We took the canoe out on the pond last night. I had gotten off the bus just before Rosewood so I could walk down Belknap, our cross-fingers soon-to-be street. When I got to the pond, you were there already, as were several people on the banks just hanging out doing that pensive nothing one tends to do when sitting at the side of a pond in the evening.
I called out, though not too loudly, “hey there, can I have a ride?”
You’d seen me. You were already paddling toward me. Then you stepped into the pond to stable the canoe so I could get in and I threw in my bag and jumped in after. And you kissed me.
The air was warm and moist and smelled of summer. The light was low. You paddled and I sat facing headward, then turned so I could face you. In the background I saw that people had been watching us. Maybe they’d seen you carrying and setting down the canoe, strong and alone. Maybe they’d seen you go back for the paddles and life vests. Maybe they’d watched you put in and paddle out a bit to wait for me. And maybe then they’d seen me arrive and wave and you paddle back for me… One guy was smiling ever so softly, maybe wistfully. In any case, that’s how I’d have felt –sweetly wistful– watching us in the evening light on the pond in the air that smelled of summer.
Later, coming back close to dark, the just-waxing moon, the early-night air, the quiet water smelling of lake and of life… Most people who’d been on the banks of the pond earlier, gone home, or gone to wherever it is that people go when they leave a pensive pond. But on the island, on our island, on the island where you and I claimed a spot as our own last week in the clearing in the sun, on the island where M had, earlier that day, spotted a deer that you’d then named Otto, on that island last night it was hard.

:: Exercise requirements ::
A. In the canoe passage, which street did the writer walk down after getting off the bus?
B. Reproduce the stretch of the canoe passage from "The air was" through "that smelled of summer." word for word.

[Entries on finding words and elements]
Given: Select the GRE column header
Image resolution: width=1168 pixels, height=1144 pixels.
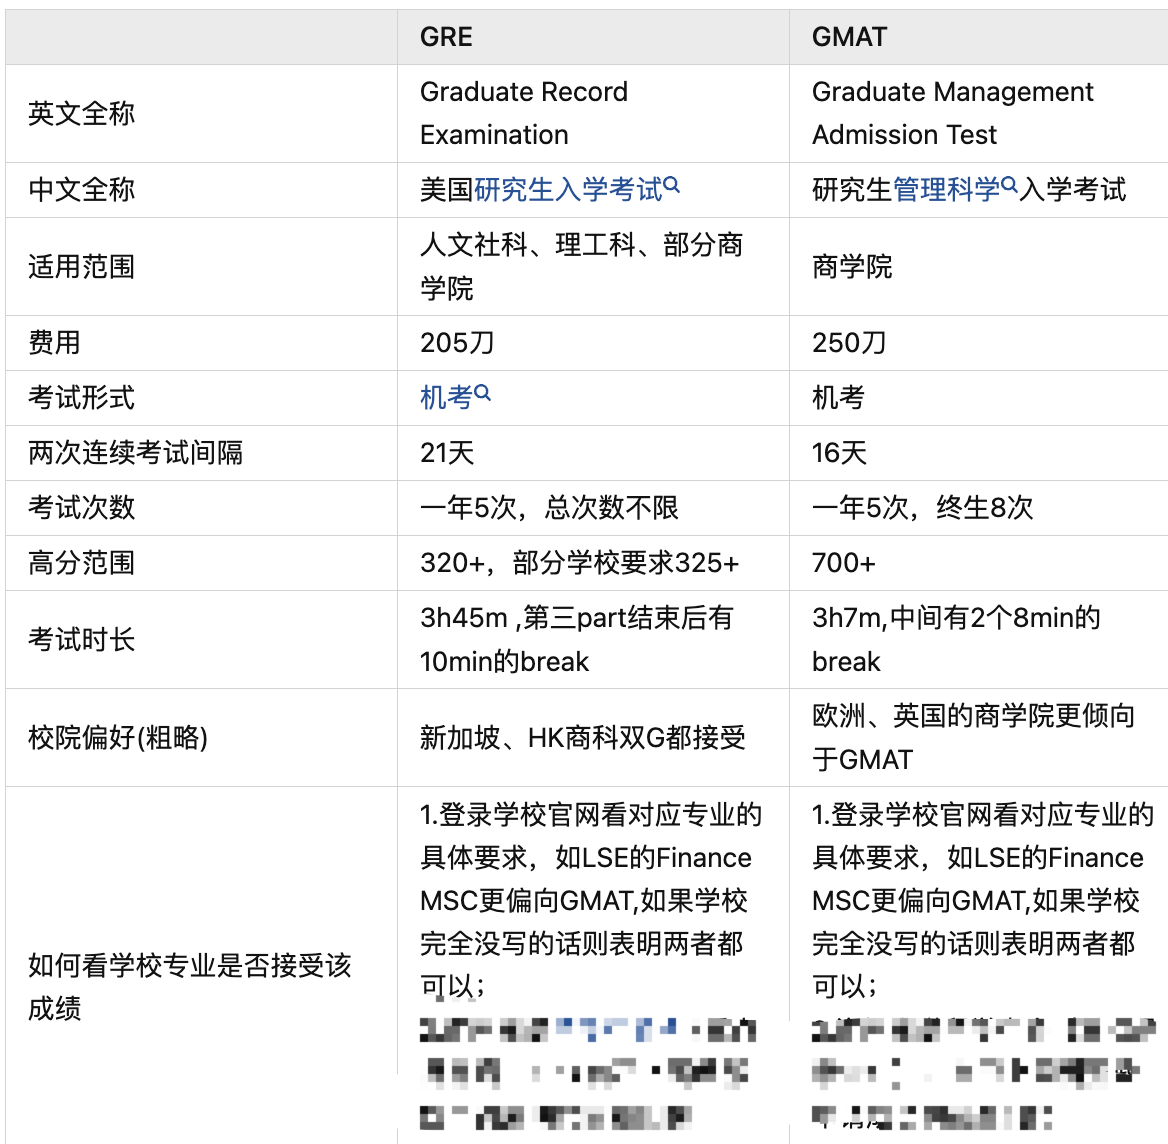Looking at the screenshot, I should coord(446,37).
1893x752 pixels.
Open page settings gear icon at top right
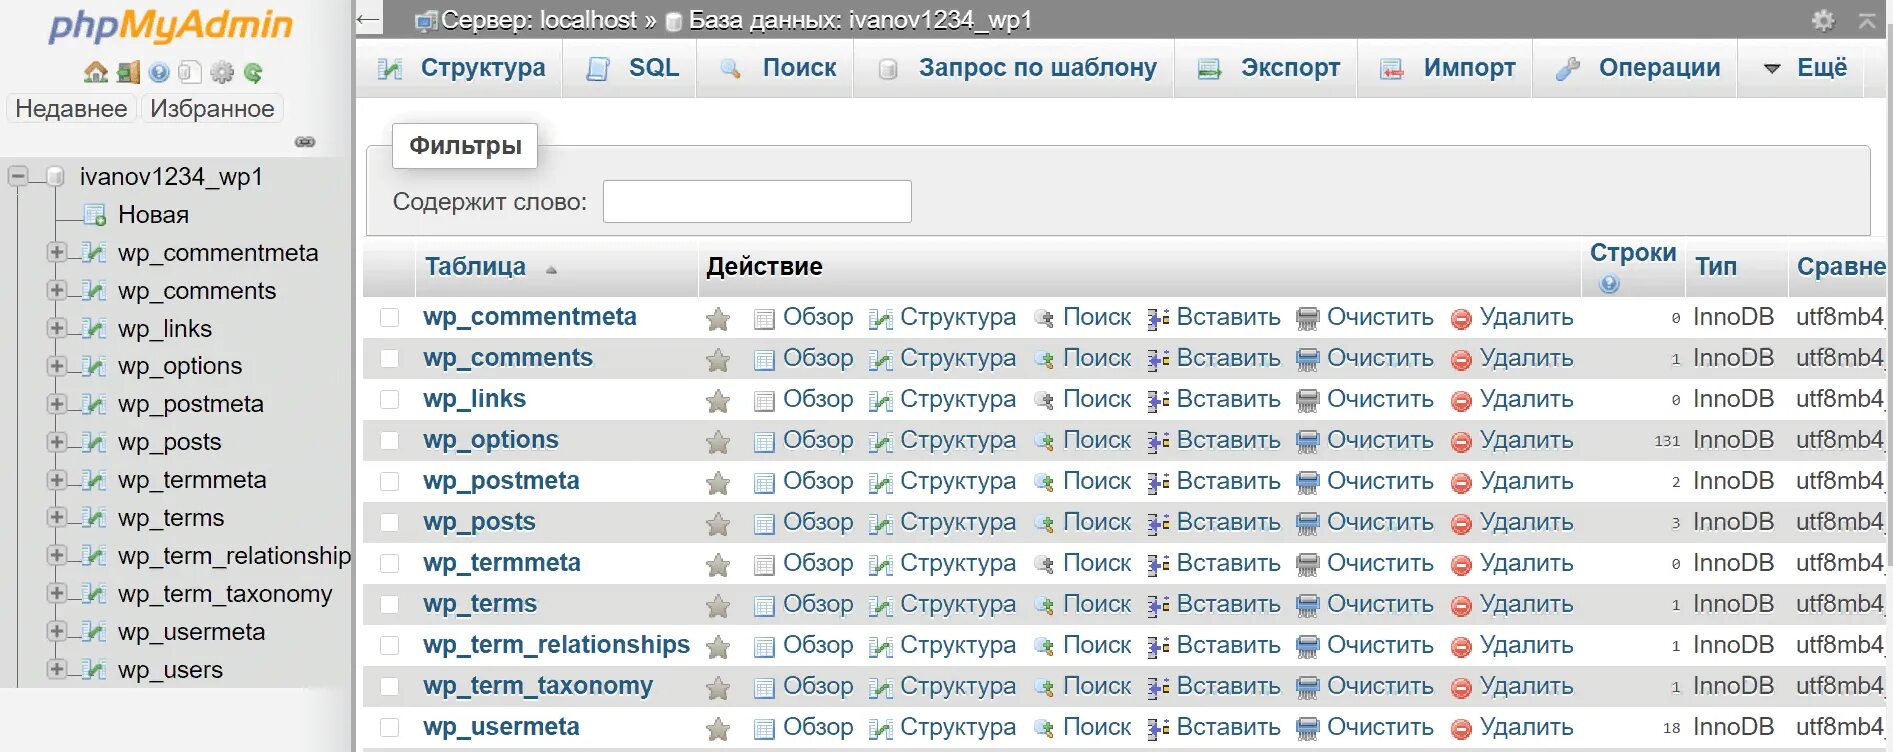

:: Final answers ::
A. Belknap

B.
The air was warm and moist and smelled of summer. The light was low. You paddled and I sat facing headward, then turned so I could face you. In the background I saw that people had been watching us. Maybe they’d seen you carrying and setting down the canoe, strong and alone. Maybe they’d seen you go back for the paddles and life vests. Maybe they’d watched you put in and paddle out a bit to wait for me. And maybe then they’d seen me arrive and wave and you paddle back for me… One guy was smiling ever so softly, maybe wistfully. In any case, that’s how I’d have felt –sweetly wistful– watching us in the evening light on the pond in the air that smelled of summer.